On Sun, 24 Jun 2001, Martin Cooper wrote:
> This seems to me to be a "necessary but not sufficient" check. That is, to
> ascertain that a valid user is logged on, it may be necessary to check for
> the existence of a particular session attribute, but it is unlikely that
> such a test, by itself, will be sufficient to make the determination.
>
> Here's a somewhat more elaborate suggestion for how logon/session validation
> might be handled.
>
> 1) In struts-config.xml, allow an optional entity <session-check>, which has
> two optional (and mutually exclusive) attributes, 'attribute' and 'type',
> and which allows <forward> entities within it.
>
> 2) If the 'attribute' attribute is set, Struts will check for the existence
> of an attribute with this name in the session. If it is not present, and a
> <forward> named "default" exists, Struts will forward (or redirect)
> according to that forward.
>
> 3) If the 'type' attribute is set, Struts will first instantiate an object
> of the class specified by that attribute, and then call the sessionCheck()
> method on that object. This method returns the ActionForward object for
> where to go next, or null if everything is OK.
>
> Does this make sense?
>
> --
> Martin Cooper
>
A couple of thoughts on the subject:
* For the 'attribute' attribute, a <forward> named "default" would
have to be a global <forward>, right?
* For the 'type' attribute, should the object implement a specific
interface, or extend a particular base class? Let's say we call
it ActionSessionCheck. Doing this would let us instantiate an
ActionSessionCheck instance at application startup and reuse it --
plus it can be configured with references to the owning ActionServlet
so that it has access to all the other resources.

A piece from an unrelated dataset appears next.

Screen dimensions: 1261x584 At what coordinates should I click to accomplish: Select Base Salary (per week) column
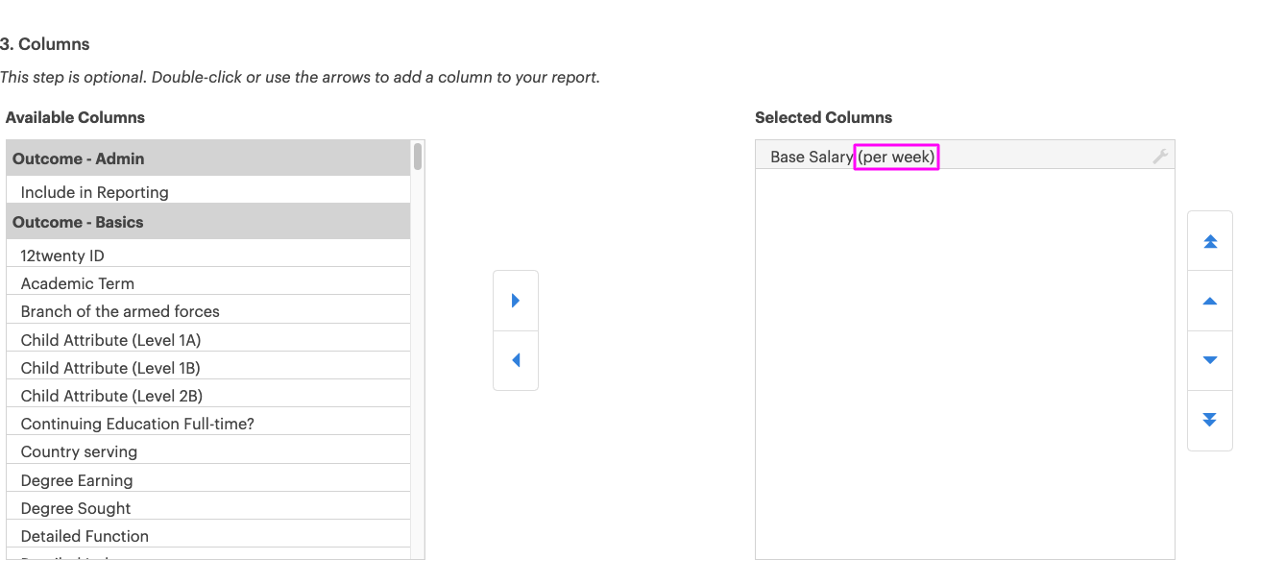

* If we have ActionSessionCheck, then the functionality of the "attribute"
attribute can be implemented in a default ActionSessionCheck, without
needing to be a special case. Combining all this together with the
ability to configure such an instance with <set-property> subelements
(we are using Digester, after all :-), you could simplify configuration
to something like this:
<session-check type="org.apache.struts.action.AttributeSessionCheck">
<set-property property="attribute" value="user">
<set-property property="forward" value="logon">
</session-check>
to configure a class that checks for the 'user' attribute in the
current session, and forwards to the ActionForward named 'logon' if
not found. Does that make sense?
* We should probably offer a custom tag implementation of the same
conceptual functionality (a la <app:checkLogin> in the example app)
for people to protect pages that might get accessed directly by users.

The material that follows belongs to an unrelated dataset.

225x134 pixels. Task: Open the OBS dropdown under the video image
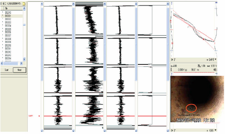click(216, 130)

* In the past, when faced with the need to add configuration for
"simple" things (i.e. binary decisions, or simple one-property
values), Struts currently uses initialization parameters for the
controller servlet. Looking to the future, it probably makes more
sense to add a <configuration> element near the beginning of the
DTD's list of allowed elements (so that settings here can affect
later evaluations) for controller configuration things (including
the <session-check> being proposed here. As a migration aid, we
could accept settings from either place for the existing parameters,
including: application, bufferSize, content, debug, detail,
factory, formBean, forward, locale, mapping, maxFileSize,
multipartClass, nocache, null, tempDir, validating. (We'll need
to keep the "config" initialization parameter to point at the
correct struts-config.xml resource itself. Does that make sense?